Valorizing the higher-quality vineyards
We must admit that was a valid formula, to which a vinegrower of value and rigour of Bartolo Mascarello, for example, remained faithful for the whole of his life. But in reality, the idea that you could make a Barolo with great character from some of those top-quality vineyards without the need to blend, evolved very slowly for a more concrete reason: wine production was in the hands of businessmen and industrialists who had no interest in valorizing the higher-quality vineyards, because that would have given the vinegrowers they bought grapes or wine from a bargaining power that they had no intention of giving them.

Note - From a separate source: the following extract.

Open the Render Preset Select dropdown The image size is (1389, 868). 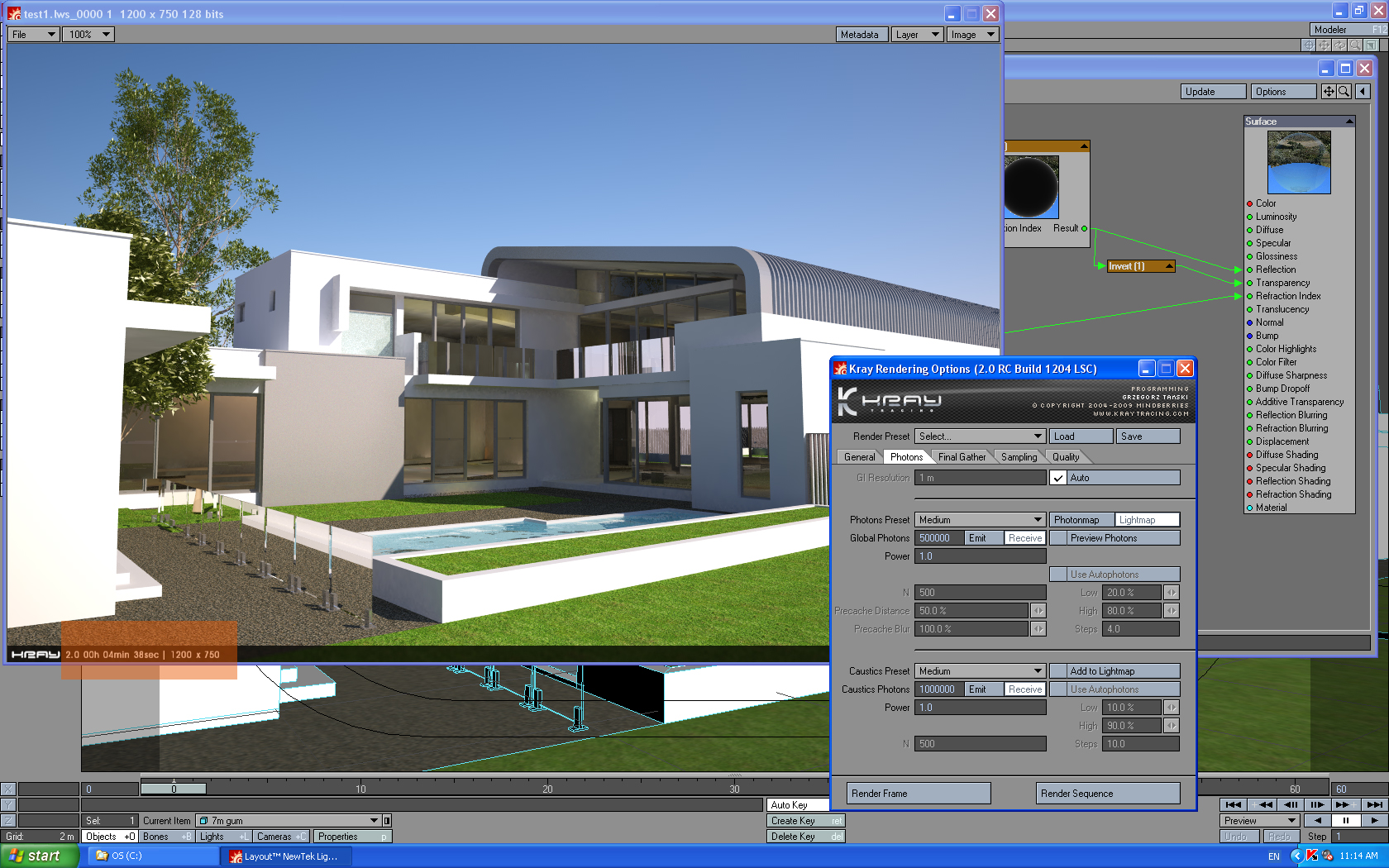point(980,436)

The importance of the claim and the commercial value
The tables only turned when journalists, followers of Luigi Veronelli (a tireless advocate of the concept of Cru), identified the aspirations of a new generation determined to stop handing over grapes in order to make and sell their own wines: those who owned a vineyard in one of the historic Crus, immediumtely understood the importance of being able to claim that privileged origin on the label and that it would give their wines a higher commercial value. It might not be politically correct to underline it, but it was precisely the discovery that a publically-recognized Barolo Cru justified a higher price that speeded up this change in direction: since then the many vineyards of excellence, in the 11 municipal areas where this wine is produced, have been discovered. Maybe too many.

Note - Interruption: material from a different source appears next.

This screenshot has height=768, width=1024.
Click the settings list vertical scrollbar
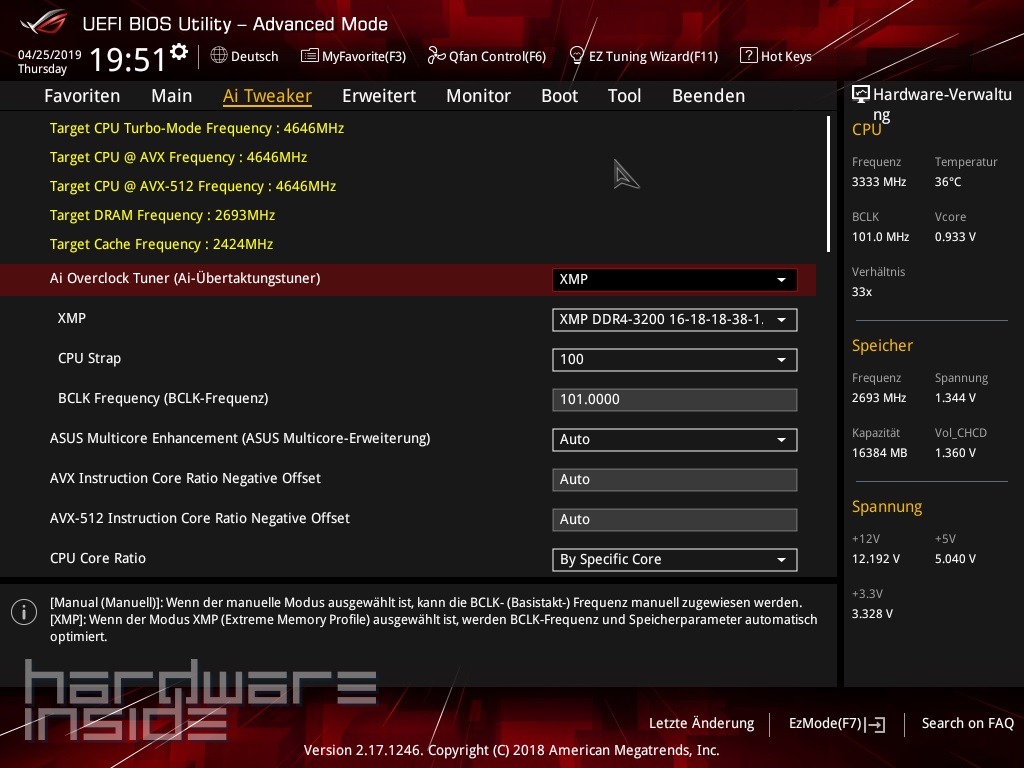(x=828, y=184)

181 Crus that cover DOCG area
On 30th September 2010, the Ministry of Agriculture and Forestry Policy officially recognized the existence of 181 Crus, but not being able to call them by this name (the French own the copyright), nor by the name “sub-designation”, which would quite rightly cause an outrage, they defined them in strict “officialese” as “additional geographical mentions”. The additional geographical mentions should indicate the superior quality Barolos to the consumer. But as there are 181 of them, they practically cover the whole DOCG area. But how can you find your way through such a dense jungle? How can you find out what the authentic Crus are, the ones that produce excellent Barolos?
The Barolo Super Crus
To select the top 20, Italian Wine Chronicle adopted the same criteria used to classify Bordeaux vineyards in 1855: it identified them according to the historic price paid for the wines they produce. And to judge using incontestable data, we looked up the prices of Barolos auctioned in the past 12 years. There were plenty of surprises: first of all, from this study it emerged that there is only one Cru, Cannubi, that entirely belongs to the municipal area of Barolo. It is one of the oldest ones and since it is very large, it is subdivided into different sections: Cannubi Boschis, Cannubi Muscatel, Cannubi San Lorenzo, Cannubi Valletta. It was the Luciano Sandrone winery’s famous Cannubi Boschis that helped it into the selection of Italian Wine Chronicle.
The Brunate and Bussia Crus
Actually there are two very large Crus that trespass on the municipal area of Barolo, Brunate and Bussia, but they belong to another municipality: the former to La Morra, where Roberto Voerzio produces his Barolo Brunate, very sought-after at auction, while the latter is one of the prides of Monforte d’Alba, where there are the Aldo Conterno Estates, whose Barolo Gran Bussia regularly fetches the highest prices at auction.
The Monforte area and the Conterno Family
Strangely, Monfortino by the Giacomo Conterno winery doesn’t come from Monforte d’Alba; it would undoubtedly be a Premier Cru if a classification of single vineyard Barolos was carried out, because it fetches the most exorbitant prices at auction. It started with the 1912 vintage, probably made from grapes grown in the Monforte area, however since 1974 it has become a Cru made up of vineyards belonging to the Conterno family, the Cascina Francia in Serralunga d’Alba. In this municipality there are no less than five of the 20 Crus selected, and two of these, Vignarionda and Falletto, have been made famous all over the world by one of the most popular producers in the Langhe area, Bruno Giacosa, who is not only one of the top experts on the best-quality vineyards, but he has also always been an enterprising talent scout.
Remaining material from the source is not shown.